(Dataset entries)
BEGIN

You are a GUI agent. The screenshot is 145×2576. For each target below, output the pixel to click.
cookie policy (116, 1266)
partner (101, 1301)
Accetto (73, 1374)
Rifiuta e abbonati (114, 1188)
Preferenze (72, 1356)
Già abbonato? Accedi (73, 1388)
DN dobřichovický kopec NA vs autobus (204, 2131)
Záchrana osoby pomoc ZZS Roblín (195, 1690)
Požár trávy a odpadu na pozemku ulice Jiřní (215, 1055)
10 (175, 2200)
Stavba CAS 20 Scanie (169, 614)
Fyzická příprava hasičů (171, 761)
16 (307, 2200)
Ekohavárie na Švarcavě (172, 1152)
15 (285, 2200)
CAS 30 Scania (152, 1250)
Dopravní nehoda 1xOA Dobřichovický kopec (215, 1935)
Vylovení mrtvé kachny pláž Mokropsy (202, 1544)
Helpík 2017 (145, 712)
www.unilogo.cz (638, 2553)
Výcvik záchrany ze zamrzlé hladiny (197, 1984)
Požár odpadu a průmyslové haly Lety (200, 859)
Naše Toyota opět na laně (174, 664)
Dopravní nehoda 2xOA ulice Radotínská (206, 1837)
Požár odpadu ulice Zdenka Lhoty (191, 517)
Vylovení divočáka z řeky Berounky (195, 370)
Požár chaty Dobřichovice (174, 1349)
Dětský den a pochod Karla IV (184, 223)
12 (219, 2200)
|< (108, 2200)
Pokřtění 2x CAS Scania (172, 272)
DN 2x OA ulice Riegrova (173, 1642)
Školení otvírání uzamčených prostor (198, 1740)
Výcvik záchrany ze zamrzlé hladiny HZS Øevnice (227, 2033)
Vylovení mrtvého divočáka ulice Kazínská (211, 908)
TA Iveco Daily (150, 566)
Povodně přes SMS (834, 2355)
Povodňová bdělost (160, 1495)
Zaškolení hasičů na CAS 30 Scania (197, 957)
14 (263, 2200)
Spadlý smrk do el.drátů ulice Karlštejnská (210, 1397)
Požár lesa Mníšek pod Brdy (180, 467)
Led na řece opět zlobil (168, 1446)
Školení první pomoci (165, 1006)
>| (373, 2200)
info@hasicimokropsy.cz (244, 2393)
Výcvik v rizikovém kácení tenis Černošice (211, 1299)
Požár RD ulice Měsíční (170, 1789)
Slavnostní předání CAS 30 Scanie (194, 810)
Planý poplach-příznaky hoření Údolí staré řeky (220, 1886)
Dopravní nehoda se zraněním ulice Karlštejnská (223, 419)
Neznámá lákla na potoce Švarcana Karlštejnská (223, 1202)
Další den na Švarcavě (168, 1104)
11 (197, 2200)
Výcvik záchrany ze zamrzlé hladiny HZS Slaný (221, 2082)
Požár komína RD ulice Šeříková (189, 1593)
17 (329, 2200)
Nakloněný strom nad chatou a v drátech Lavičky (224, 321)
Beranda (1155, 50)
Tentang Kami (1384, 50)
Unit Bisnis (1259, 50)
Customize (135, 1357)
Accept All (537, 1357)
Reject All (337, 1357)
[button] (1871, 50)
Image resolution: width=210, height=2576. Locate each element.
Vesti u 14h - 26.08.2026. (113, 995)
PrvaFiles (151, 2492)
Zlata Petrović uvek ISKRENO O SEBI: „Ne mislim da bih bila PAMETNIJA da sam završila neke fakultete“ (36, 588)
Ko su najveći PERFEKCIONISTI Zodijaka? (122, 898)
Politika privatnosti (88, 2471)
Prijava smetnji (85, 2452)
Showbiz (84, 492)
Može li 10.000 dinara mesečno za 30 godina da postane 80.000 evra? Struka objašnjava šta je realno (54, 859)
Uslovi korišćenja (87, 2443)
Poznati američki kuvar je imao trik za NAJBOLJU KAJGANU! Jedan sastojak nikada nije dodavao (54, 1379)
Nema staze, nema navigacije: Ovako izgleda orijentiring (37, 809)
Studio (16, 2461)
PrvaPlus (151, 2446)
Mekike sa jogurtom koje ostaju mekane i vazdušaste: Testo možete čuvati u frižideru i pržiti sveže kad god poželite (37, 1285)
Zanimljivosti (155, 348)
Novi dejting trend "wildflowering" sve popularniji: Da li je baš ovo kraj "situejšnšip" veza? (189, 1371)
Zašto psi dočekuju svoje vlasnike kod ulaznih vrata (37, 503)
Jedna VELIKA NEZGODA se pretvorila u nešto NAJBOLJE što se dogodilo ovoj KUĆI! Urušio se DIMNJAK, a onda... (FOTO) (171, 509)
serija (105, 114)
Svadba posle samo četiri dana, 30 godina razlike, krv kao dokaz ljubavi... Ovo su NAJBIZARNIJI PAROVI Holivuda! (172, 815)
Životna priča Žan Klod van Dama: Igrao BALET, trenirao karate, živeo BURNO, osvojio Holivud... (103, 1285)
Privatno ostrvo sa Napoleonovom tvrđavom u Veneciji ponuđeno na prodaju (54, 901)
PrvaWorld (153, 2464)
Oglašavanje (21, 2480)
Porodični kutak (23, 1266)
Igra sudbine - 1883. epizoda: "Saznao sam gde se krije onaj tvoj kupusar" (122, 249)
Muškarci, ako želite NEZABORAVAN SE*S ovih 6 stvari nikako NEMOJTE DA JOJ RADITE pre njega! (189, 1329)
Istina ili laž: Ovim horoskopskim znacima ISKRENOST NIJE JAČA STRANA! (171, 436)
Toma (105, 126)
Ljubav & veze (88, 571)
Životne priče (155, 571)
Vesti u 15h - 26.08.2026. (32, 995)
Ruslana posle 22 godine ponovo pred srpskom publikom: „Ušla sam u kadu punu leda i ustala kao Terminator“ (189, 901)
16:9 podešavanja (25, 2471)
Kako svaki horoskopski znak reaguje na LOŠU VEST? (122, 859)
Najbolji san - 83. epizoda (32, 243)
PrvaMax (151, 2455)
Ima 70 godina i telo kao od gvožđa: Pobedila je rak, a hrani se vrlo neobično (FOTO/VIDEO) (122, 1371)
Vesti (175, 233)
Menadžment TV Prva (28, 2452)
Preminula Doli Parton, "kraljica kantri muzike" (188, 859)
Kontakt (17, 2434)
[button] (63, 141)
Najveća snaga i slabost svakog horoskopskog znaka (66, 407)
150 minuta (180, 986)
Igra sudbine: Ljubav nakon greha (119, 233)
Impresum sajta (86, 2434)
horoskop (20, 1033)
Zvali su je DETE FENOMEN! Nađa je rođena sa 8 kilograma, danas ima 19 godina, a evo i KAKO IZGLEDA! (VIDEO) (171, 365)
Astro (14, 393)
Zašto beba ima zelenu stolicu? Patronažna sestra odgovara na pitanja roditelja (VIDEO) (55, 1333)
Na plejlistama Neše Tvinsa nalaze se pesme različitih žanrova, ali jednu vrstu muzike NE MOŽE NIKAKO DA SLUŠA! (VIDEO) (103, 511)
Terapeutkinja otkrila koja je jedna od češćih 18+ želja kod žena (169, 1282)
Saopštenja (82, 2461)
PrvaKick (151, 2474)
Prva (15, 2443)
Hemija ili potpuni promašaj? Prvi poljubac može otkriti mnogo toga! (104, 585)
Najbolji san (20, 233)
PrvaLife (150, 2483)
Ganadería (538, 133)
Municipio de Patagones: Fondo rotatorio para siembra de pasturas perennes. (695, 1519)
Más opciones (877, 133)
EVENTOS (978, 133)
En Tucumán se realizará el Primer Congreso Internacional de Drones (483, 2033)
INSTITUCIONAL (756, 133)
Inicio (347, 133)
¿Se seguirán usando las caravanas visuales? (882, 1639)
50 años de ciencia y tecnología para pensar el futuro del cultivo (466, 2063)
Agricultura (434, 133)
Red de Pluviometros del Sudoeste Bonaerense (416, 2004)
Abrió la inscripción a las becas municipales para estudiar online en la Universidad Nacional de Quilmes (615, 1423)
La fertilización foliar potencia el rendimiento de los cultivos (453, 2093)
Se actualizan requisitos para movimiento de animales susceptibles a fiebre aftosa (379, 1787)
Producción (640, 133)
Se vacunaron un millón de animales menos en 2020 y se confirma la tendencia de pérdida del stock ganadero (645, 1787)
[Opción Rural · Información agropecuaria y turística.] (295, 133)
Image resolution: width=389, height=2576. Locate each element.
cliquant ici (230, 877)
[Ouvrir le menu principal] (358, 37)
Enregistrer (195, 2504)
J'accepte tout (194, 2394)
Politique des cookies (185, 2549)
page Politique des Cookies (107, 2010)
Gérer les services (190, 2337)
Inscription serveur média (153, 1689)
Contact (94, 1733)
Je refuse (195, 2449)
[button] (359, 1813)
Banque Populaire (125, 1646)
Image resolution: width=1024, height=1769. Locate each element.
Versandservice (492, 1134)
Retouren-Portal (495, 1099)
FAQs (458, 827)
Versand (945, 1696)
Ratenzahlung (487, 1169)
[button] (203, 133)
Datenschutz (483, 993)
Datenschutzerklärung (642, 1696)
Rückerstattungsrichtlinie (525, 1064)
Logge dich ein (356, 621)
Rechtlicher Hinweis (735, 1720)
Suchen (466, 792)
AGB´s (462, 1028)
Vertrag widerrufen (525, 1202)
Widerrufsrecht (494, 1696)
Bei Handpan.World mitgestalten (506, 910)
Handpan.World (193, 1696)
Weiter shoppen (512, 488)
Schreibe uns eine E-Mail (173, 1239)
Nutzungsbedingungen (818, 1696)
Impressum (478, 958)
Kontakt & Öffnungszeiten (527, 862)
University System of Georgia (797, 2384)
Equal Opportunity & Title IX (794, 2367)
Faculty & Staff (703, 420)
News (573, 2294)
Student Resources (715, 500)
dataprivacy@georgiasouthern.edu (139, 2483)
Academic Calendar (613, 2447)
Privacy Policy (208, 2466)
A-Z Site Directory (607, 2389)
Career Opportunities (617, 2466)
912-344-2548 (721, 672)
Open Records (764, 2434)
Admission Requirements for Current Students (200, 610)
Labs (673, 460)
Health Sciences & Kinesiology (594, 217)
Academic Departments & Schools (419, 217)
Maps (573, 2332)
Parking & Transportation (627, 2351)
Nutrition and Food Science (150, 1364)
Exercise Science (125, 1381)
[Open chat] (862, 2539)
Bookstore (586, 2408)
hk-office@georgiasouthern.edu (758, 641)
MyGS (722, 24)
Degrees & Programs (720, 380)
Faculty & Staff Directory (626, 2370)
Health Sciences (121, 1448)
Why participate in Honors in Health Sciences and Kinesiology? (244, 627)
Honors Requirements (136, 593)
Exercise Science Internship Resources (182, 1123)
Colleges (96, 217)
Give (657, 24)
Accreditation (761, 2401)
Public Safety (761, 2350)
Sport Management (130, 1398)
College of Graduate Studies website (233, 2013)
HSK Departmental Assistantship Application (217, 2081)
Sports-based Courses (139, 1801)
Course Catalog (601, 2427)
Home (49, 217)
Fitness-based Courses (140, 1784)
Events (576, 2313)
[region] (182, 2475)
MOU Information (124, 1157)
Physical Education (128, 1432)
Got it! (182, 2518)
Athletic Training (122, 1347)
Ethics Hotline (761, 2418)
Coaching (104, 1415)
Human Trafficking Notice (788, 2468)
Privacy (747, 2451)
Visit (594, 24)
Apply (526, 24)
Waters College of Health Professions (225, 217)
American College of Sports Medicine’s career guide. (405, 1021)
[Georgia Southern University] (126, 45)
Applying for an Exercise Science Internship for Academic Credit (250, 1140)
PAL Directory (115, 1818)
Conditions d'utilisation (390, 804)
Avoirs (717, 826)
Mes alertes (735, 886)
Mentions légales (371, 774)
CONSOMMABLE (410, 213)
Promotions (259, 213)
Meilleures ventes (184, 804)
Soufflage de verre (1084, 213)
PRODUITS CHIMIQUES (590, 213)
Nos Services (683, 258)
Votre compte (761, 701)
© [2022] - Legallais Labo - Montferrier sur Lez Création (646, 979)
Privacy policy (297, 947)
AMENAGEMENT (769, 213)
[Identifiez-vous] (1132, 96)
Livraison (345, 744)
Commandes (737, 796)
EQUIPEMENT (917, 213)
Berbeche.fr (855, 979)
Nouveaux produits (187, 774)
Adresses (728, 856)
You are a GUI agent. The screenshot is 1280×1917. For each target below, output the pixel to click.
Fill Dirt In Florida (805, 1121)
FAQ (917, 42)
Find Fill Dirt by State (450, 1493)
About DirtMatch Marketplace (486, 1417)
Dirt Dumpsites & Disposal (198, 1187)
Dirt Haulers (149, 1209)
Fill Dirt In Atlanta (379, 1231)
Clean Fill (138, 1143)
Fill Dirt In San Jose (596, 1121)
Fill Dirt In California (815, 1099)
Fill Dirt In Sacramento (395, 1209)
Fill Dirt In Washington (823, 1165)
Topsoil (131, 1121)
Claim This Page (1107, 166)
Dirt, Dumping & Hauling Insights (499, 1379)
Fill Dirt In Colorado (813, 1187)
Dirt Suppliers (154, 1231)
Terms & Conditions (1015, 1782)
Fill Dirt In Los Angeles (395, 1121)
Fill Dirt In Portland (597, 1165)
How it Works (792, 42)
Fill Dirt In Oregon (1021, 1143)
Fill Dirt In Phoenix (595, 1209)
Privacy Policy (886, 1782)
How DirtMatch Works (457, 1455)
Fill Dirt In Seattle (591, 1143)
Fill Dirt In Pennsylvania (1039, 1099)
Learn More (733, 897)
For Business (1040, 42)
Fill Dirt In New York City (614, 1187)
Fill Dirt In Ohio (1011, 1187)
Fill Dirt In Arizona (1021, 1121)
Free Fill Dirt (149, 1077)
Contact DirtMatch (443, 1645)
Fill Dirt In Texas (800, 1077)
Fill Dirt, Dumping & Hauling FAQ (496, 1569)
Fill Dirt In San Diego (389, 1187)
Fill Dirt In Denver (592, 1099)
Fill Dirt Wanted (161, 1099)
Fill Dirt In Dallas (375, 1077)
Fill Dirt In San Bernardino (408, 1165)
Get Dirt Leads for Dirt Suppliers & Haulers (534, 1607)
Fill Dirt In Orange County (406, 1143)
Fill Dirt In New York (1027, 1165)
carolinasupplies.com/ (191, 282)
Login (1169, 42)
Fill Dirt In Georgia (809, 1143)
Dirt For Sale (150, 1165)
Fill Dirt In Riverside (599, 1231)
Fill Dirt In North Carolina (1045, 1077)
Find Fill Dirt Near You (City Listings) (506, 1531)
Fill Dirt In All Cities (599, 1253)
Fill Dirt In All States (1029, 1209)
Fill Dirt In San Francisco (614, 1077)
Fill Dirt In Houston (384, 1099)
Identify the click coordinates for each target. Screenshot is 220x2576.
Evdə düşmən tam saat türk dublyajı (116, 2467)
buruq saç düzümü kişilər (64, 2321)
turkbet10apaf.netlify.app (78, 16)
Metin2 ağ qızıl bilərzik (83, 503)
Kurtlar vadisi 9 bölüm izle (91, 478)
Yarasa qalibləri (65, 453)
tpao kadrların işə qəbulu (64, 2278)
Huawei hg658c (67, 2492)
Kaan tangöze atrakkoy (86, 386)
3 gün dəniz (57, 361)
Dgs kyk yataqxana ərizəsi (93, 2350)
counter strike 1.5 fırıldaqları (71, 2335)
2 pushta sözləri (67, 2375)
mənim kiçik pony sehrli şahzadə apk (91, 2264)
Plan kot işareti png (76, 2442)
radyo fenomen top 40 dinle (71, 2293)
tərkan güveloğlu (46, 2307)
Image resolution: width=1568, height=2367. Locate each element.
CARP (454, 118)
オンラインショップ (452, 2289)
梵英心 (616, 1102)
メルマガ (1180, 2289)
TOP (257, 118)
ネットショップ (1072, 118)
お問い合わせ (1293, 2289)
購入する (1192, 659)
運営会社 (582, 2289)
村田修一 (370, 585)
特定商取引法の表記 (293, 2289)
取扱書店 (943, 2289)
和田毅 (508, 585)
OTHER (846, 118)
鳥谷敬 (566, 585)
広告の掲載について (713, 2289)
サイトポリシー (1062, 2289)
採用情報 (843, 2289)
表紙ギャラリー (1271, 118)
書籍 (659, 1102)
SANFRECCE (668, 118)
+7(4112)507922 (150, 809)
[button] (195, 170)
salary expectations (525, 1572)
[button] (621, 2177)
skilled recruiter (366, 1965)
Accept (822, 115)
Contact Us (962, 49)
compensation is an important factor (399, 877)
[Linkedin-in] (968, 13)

END

## [Required action]
Please copy the lines above from the line with "Contact (94, 1733)" up to and including the line with "Sports-based Courses (139, 1801)", exactly as written and with nothing else.

## [Result]
Contact (94, 1733)
Je refuse (195, 2449)
[button] (359, 1813)
Banque Populaire (125, 1646)
Image resolution: width=1024, height=1769. Locate each element.
Versandservice (492, 1134)
Retouren-Portal (495, 1099)
FAQs (458, 827)
Versand (945, 1696)
Ratenzahlung (487, 1169)
[button] (203, 133)
Datenschutz (483, 993)
Datenschutzerklärung (642, 1696)
Rückerstattungsrichtlinie (525, 1064)
Logge dich ein (356, 621)
Rechtlicher Hinweis (735, 1720)
Suchen (466, 792)
AGB´s (462, 1028)
Vertrag widerrufen (525, 1202)
Widerrufsrecht (494, 1696)
Bei Handpan.World mitgestalten (506, 910)
Handpan.World (193, 1696)
Weiter shoppen (512, 488)
Schreibe uns eine E-Mail (173, 1239)
Nutzungsbedingungen (818, 1696)
Impressum (478, 958)
Kontakt & Öffnungszeiten (527, 862)
University System of Georgia (797, 2384)
Equal Opportunity & Title IX (794, 2367)
Faculty & Staff (703, 420)
News (573, 2294)
Student Resources (715, 500)
dataprivacy@georgiasouthern.edu (139, 2483)
Academic Calendar (613, 2447)
Privacy Policy (208, 2466)
A-Z Site Directory (607, 2389)
Career Opportunities (617, 2466)
912-344-2548 (721, 672)
Open Records (764, 2434)
Admission Requirements for Current Students (200, 610)
Labs (673, 460)
Health Sciences & Kinesiology (594, 217)
Academic Departments & Schools (419, 217)
Maps (573, 2332)
Parking & Transportation (627, 2351)
Nutrition and Food Science (150, 1364)
Exercise Science (125, 1381)
[Open chat] (862, 2539)
Bookstore (586, 2408)
hk-office@georgiasouthern.edu (758, 641)
MyGS (722, 24)
Degrees & Programs (720, 380)
Faculty & Staff Directory (626, 2370)
Health Sciences (121, 1448)
Why participate in Honors in Health Sciences and Kinesiology? (244, 627)
Honors Requirements (136, 593)
Exercise Science Internship Resources (182, 1123)
Colleges (96, 217)
Give (657, 24)
Accreditation (761, 2401)
Public Safety (761, 2350)
Sport Management (130, 1398)
College of Graduate Studies website (233, 2013)
HSK Departmental Assistantship Application (217, 2081)
Sports-based Courses (139, 1801)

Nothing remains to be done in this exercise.